● **Reading passage**:
_ _ _ _ _ _ _

If we were to make two columns on a chalkboard, one titled "Mr. Frown" and the other "Ms. Smiley Face," the former would undoubtedly contain more tally marks as it pertains to reads on the U.S. consumer. Mr. Frown has countless soft consumer-related data points and dour 2Q11 earnings outlooks (dating back to 1Q11 conference calls) to his credit, while Ms. Smiley Face has holiday 2010, and the majority of 2007, to brag about. Roller coaster trends in monthly retail sales have become the norm in this economic recovery cycle, and is consistent to my boom and bust theory expressed coming into the year.

In such a feast and famine environment, retailers will put up juicy sales numbers in the weeks prior to specific holidays or when promotions are just right. Furthermore, purchases that would be classified as discretionary are done at the time of need, meaning warm weather gear is not bought well in advance. The result of all these crosscurrents in retail is consistent volatility because outside of high income earners, the spending recovery is far from consistent. June, in which 15 of the retailers from the total of 17 I monitor for monthly sales, was a great example of the boom and bust theory. Weather and holidays lured consumers from their bunkers (following a weak May) and promotions sealed the deal. One other explanation for the strength: investment in essentials, either back to school merchandise or consumables, due to the expectation of higher ticket prices down the road.

That being said, I think it's important to mention the plight of the low income consumer. When we hear that wage growth is not keeping pace with inflation it's the sub $50,000 annual income households, and even the "squeezed middle" earning $60,000 to $80,000, that are feeling it disproportionately. The quarterly earnings from Dollar General (DG) and Family Dollar (FDO), and the June sales from Bon-Ton (BONT) and Fred's (FRED) and its earnings warning, shed a floodlight on the weekly spending volatility of households that only dream of buying something at Nordstrom (JWN) and Saks (SKS).

Tour of the Month

  • Mum was the word on 2Q11 earnings for the majority. Fred's warned on 2Q11, and JC Penney (JCP) had a month that implies a shortfall relative to consensus is possible. Macy's (M) took the bull by the horns and once again raised 2Q11 sales guidance (thank you Bloomies and online).
  • Continuing to receive poor reads on furniture sales throughout the department store sector and branded retailers. The commentary is in line to trends I found unfolding in the government retail sales data a couple of months ago.
  • Average transaction value is inflated...by inflation. Consumers are demonstrating that they will pullback on units per transaction.

Investment Strategy

The key word of the day is leverage. Put simply, the June performances were so strong on the top line that the market will reason consensus estimates are justifiably too low. Remember, the concern entering 2Q11 was that weak top lines would expose inflation in transposition, inventory, etc. With better than expected leverage over these inflationary line items at this point in the quarter, and July unlikely to show a significant drop in consumption due to back to school buying, tourism, etc., the short-term thesis in retail that has materialized is that margins will not be at super depressed levels in the quarter, just somewhat depressed. A vital distinction has now been made.

_ _ _ _ _ _ _

● **Exercise task 1**: Shorten the paragraph of the retail sales commentary that begins "That being said" to two or three sentences, keeping its main facts.
● **Exercise task 2**: In the retail sales commentary, retype the stretch from "In such a feast" through "down the road." word for word.

● **Information supplied**:
_ _ _ _ _ _ _

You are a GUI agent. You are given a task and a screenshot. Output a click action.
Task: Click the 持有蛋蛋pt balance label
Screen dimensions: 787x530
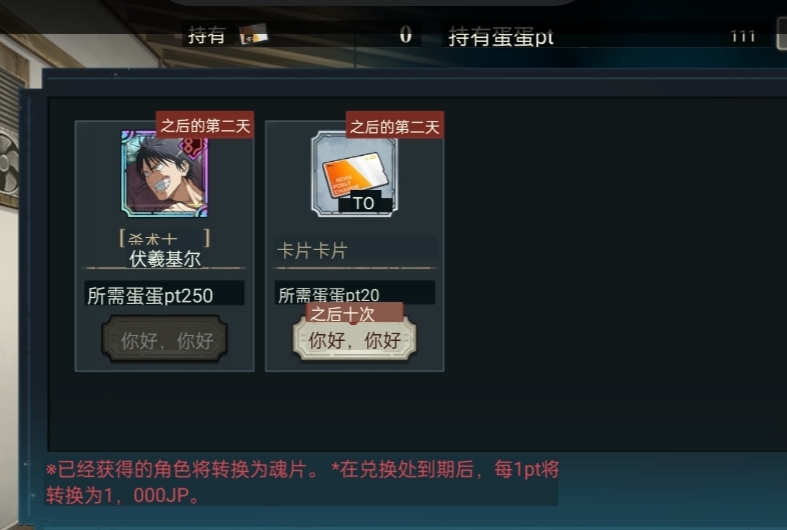[x=501, y=36]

_ _ _ _ _ _ _

● **Expected answer 1**: Low-income shoppers are being hit hardest when wage growth fails to keep up with inflation. This applies to households earning under $50,000 a year and also to the "squeezed middle" earning $60,000 to $80,000. Quarterly earnings from Dollar General and Family Dollar, June sales from Bon-Ton and Fred's, and Fred's earnings warning all show the week-to-week spending swings of households that can only dream of shopping at Nordstrom and Saks.

● **Expected answer 2**:
In such a feast and famine environment, retailers will put up juicy sales numbers in the weeks prior to specific holidays or when promotions are just right. Furthermore, purchases that would be classified as discretionary are done at the time of need, meaning warm weather gear is not bought well in advance. The result of all these crosscurrents in retail is consistent volatility because outside of high income earners, the spending recovery is far from consistent. June, in which 15 of the retailers from the total of 17 I monitor for monthly sales, was a great example of the boom and bust theory. Weather and holidays lured consumers from their bunkers (following a weak May) and promotions sealed the deal. One other explanation for the strength: investment in essentials, either back to school merchandise or consumables, due to the expectation of higher ticket prices down the road.